(Collected data)
☆ ☆ ☆ ☆ ☆

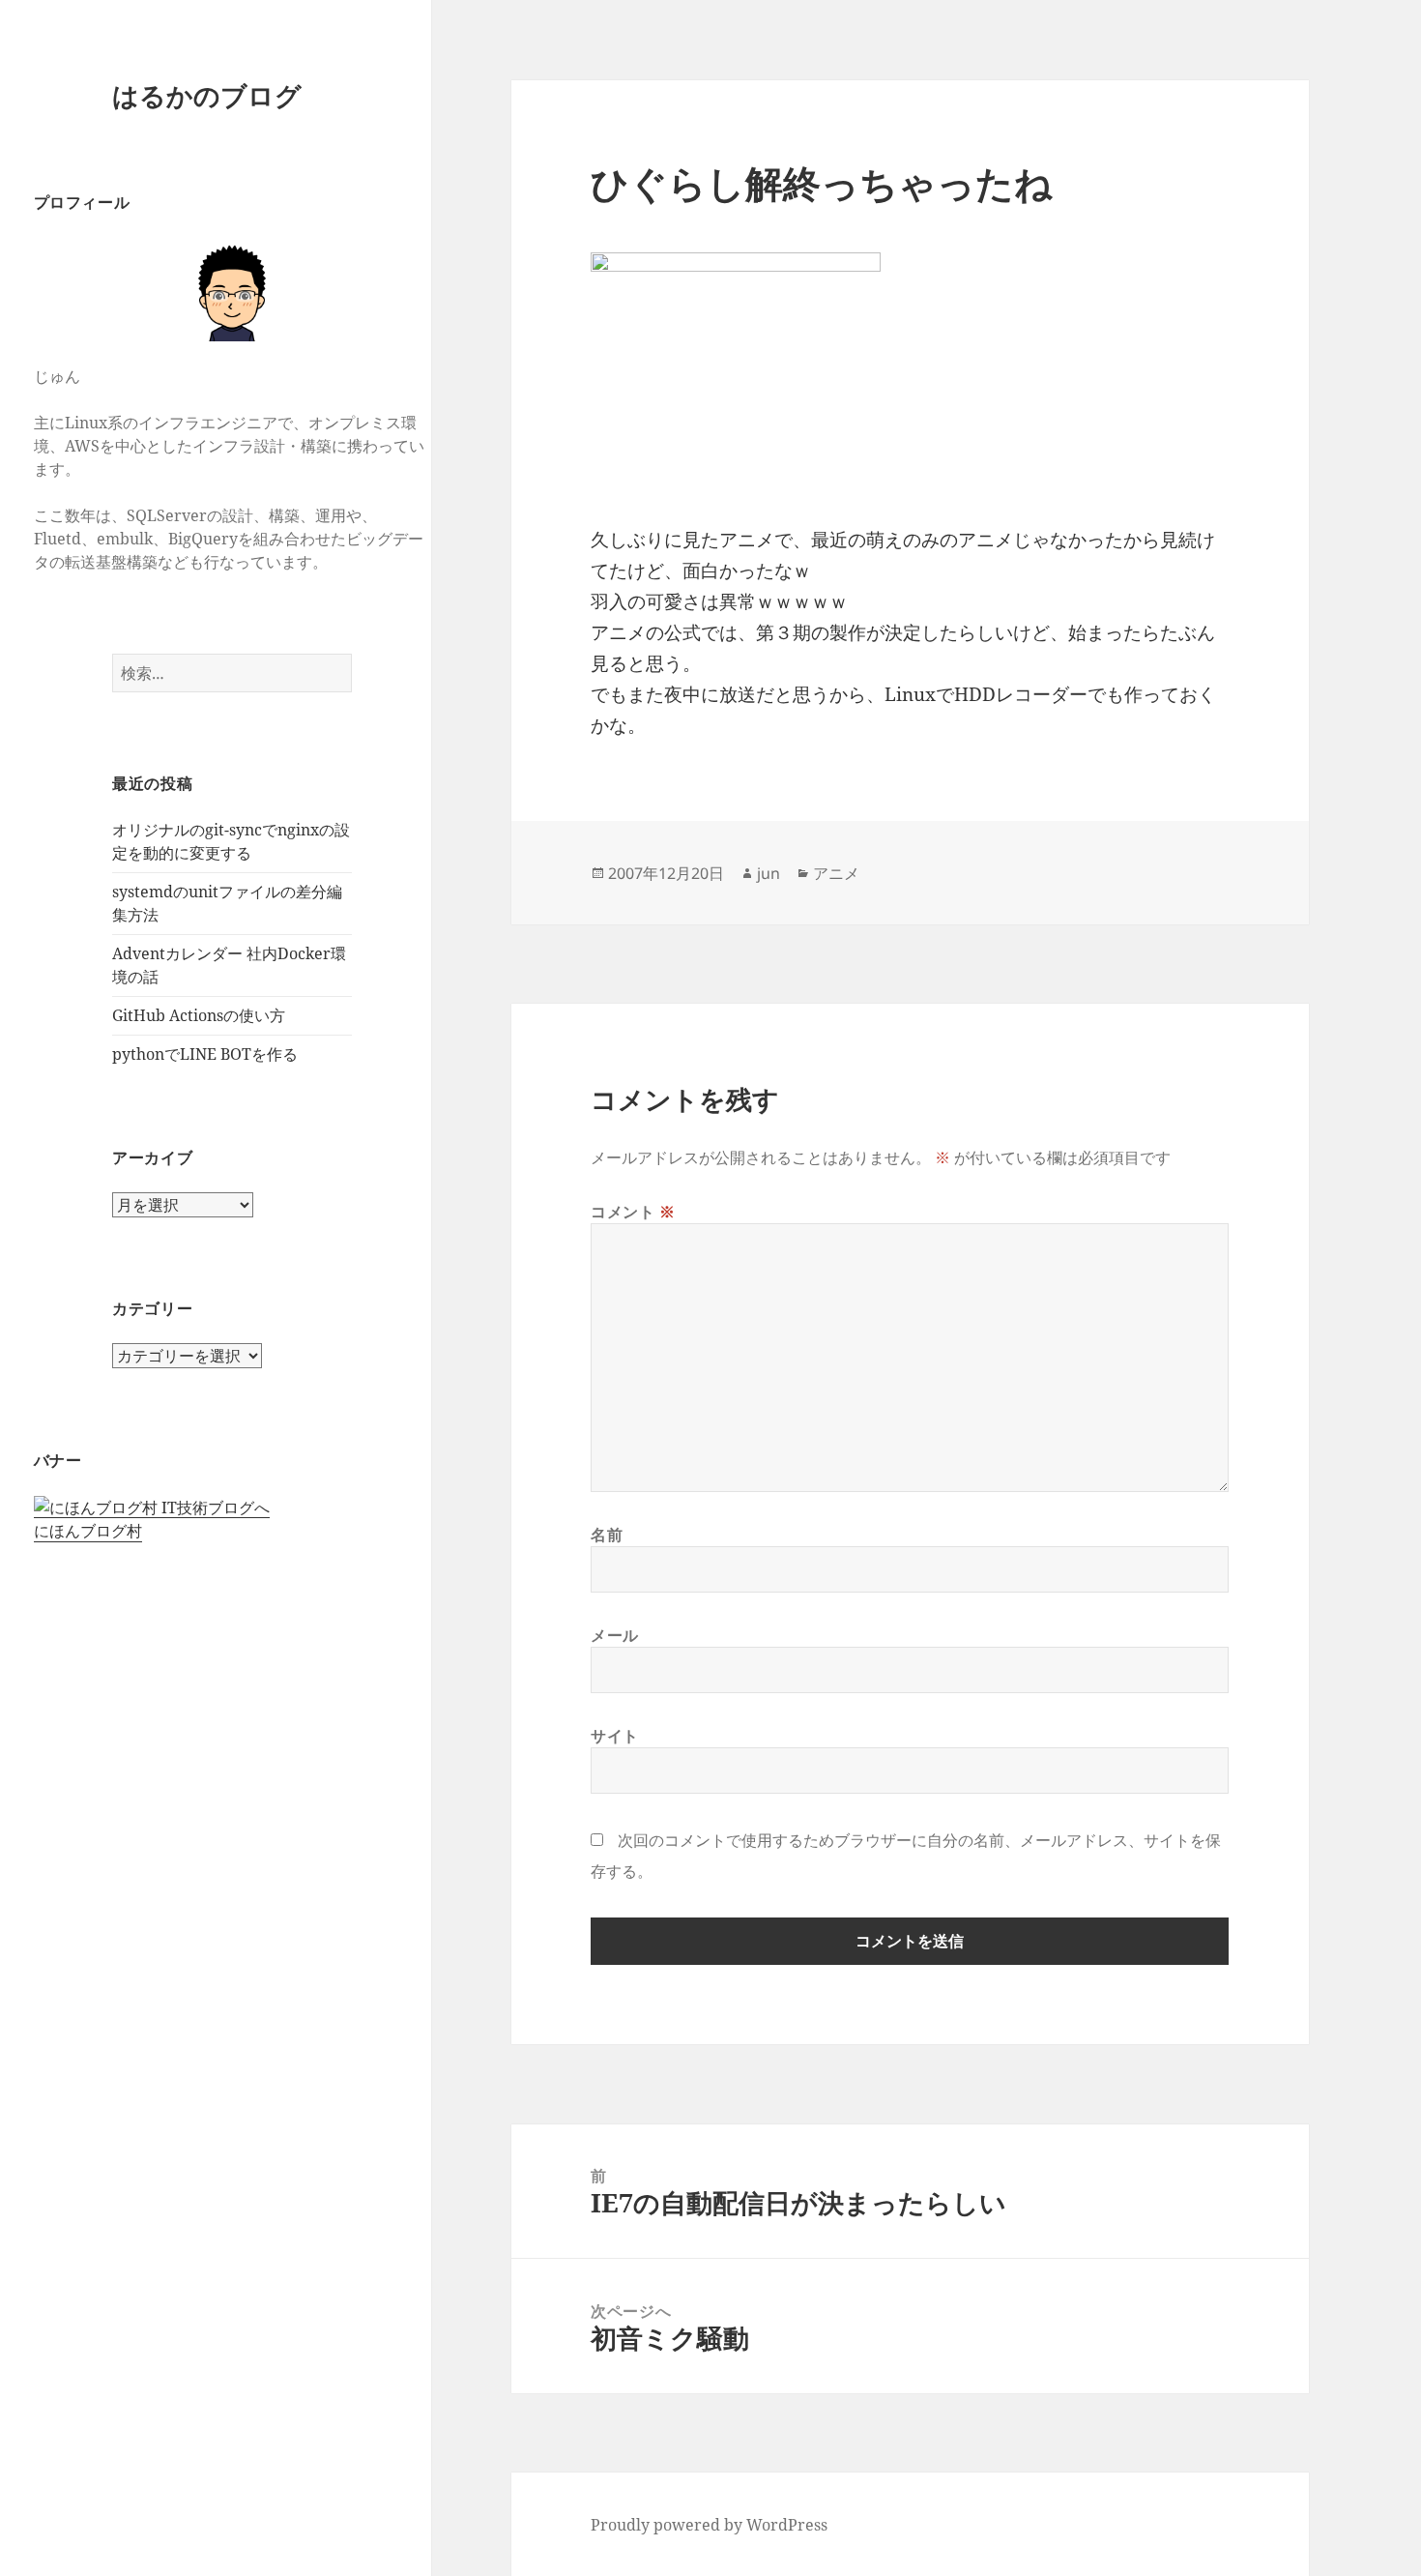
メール (615, 1635)
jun (768, 873)
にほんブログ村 (88, 1530)
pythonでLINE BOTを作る (205, 1054)
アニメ (836, 873)
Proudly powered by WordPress (709, 2524)
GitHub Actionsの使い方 (198, 1015)
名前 (607, 1534)
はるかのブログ (207, 95)
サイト (615, 1735)
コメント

☆ ☆ ☆ ☆ ☆

● Work instructions
Word for word, restate the lines from the one holding "アニメ (836, 873)" to the last line of the records.

● Written answer
アニメ (836, 873)
Proudly powered by WordPress (709, 2524)
GitHub Actionsの使い方 (198, 1015)
名前 (607, 1534)
はるかのブログ (207, 95)
サイト (615, 1735)
コメント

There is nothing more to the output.